Les plateformes destinées à favoriser les liens amicaux se multiplient face à l’érosion de la popularité de leurs homologues dédiés à la recherche de l’âme sœur.
Aussi incroyable que cela puisse paraître, il est possible en 2024 – et depuis quelques années déjà d’ailleurs – de se trouver des amis sur le web tel que l’on va faire ses courses à la boulangerie du coin.
Autrement dit, il existe une base de données où chacun pourrait puiser des amis selon ses affinités. Ou plutôt, des plateformes spécialisées dans la facilitation de cette démarche. L’application de rencontres Bumble a ainsi racheté en mai dernier, Geneva.

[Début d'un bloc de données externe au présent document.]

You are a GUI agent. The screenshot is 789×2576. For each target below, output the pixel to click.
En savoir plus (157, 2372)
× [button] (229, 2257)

Il se définit comme un groupe de chat « qui vous connecte aux personnes que vous souhaitez rencontrer aux activités que vous souhaitez mener dans votre ville ». Cette acquisition intervenant presqu’un an après le lancement de « Bumble For Friends » renseigne sur la stratégie de la marque américaine : explorer le créneau de l’amitié.
« Ce n’est que le début de notre stratégie pour étendre le spectre de notre groupe et aider les gens à former des connexions au sens large », renseigne à cet effet la patronne Lidiane Jones, citée par le site d’information Stratégies.
L’amour n’unit plus
Cette initiative intervient alors que l’industrie du dating en ligne semble en perte de vitesse par rapport à son pic en 2021, lorsque la pandémie du Covid et les restrictions sanitaires y afférentes avaient renforcé le besoin de créer des liens.
Match Group, maison-mère de Tinder et Meetic entre autres, a vu s’évaporer plus de 40 milliards de dollars de valorisation depuis lors, à en croire Stratégies. De quoi motiver le lancement aux États-Unis de « Yuzu », une application ciblant la communauté asiatique et proposant aussi bien des rencontres amicales qu’amoureuses.
En France, ce même groupe expérimente depuis octobre un service dédié à l’amitié sur « DisonsDemain », sa plateforme destinée aux seniors.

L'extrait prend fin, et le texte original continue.